One of the most frequently used tips for dieters is to munch on nuts instead of sugar based items if they are feeling snackish. Nuts come with filling protein, perfect for those trying to cut back.
The problem with nuts however is that they do come with their own helping of fats too. In fact, munching on them too often will counteract any benefit of not hitting the cookies or the candy bar. What is helpful is to know just how many you can eat and of all the varieties out there, which ones are the lowest in fat.
First of all, helping sizes. What is a portion of nuts? Could it be a cupful, a huge handful or just a tablespoon full? Generally, around 100 grams is the usual helping, a modest handful to be less precise. Depending on the type you select that handful could vary by up to 500 calories in terms of the fat levels you will consume. Nuts are packed with protein and fibre which are great for keeping you full, the trick is to combine this goodness with keeping the fat level down.

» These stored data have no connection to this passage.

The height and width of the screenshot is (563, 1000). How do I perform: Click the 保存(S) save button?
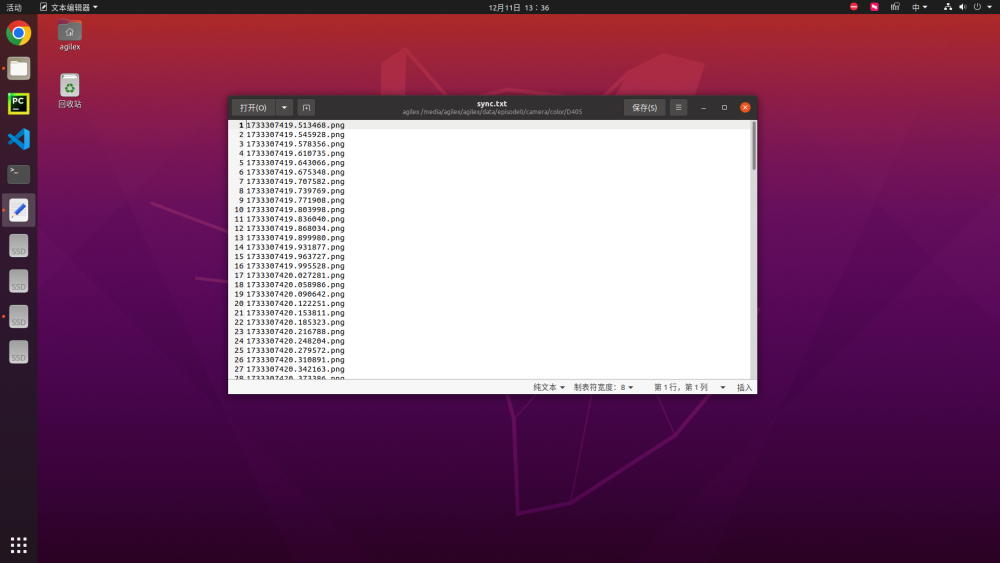(x=644, y=107)
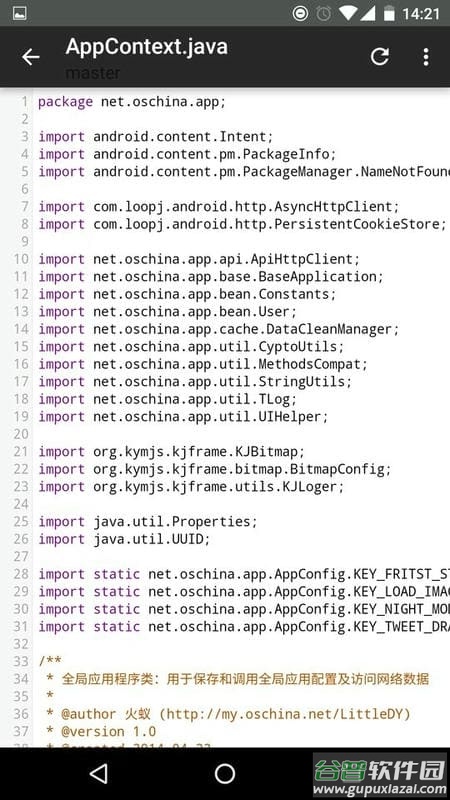This screenshot has width=450, height=800.
Task: Refresh the AppContext.java file
Action: [380, 57]
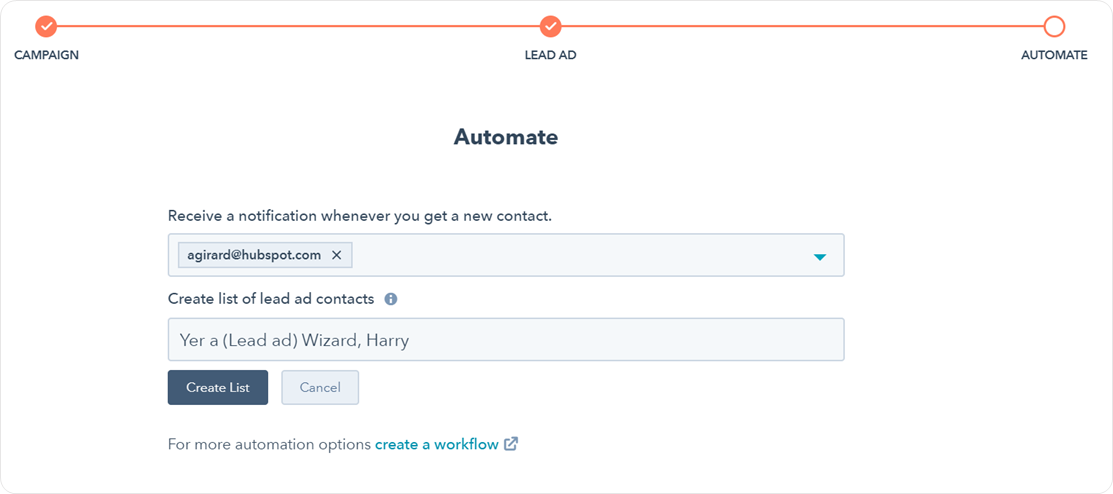Click the empty Automate step circle
This screenshot has width=1113, height=494.
1054,27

If you want the nut with the lowest saturated fat content, its the chestnut. Brazil and macadamia nuts have the most fat (which accounts for their creamy texture). It might be best to opt for the roasted chestnut if you can then rather than the bag of macadamias. Do bear in mind however, that chestnuts do have more natural sugars, so you are not off scott free. If you are seeking a fibre boost, then almonds are your friend and cashew nuts are to be avoided. Almonds, pistachios and the humble peanut have the most protein, so if you are munching nuts to kill a hunger pang, then these are the ones to go for.
Eating nuts are good, but it’s not about grabbing a bag of the ones you love and tucking in. There is a tiny bit of science to it, but if you can crack that particular nut, you will make the most of this healthy snack food and help to keep you diet on the right track.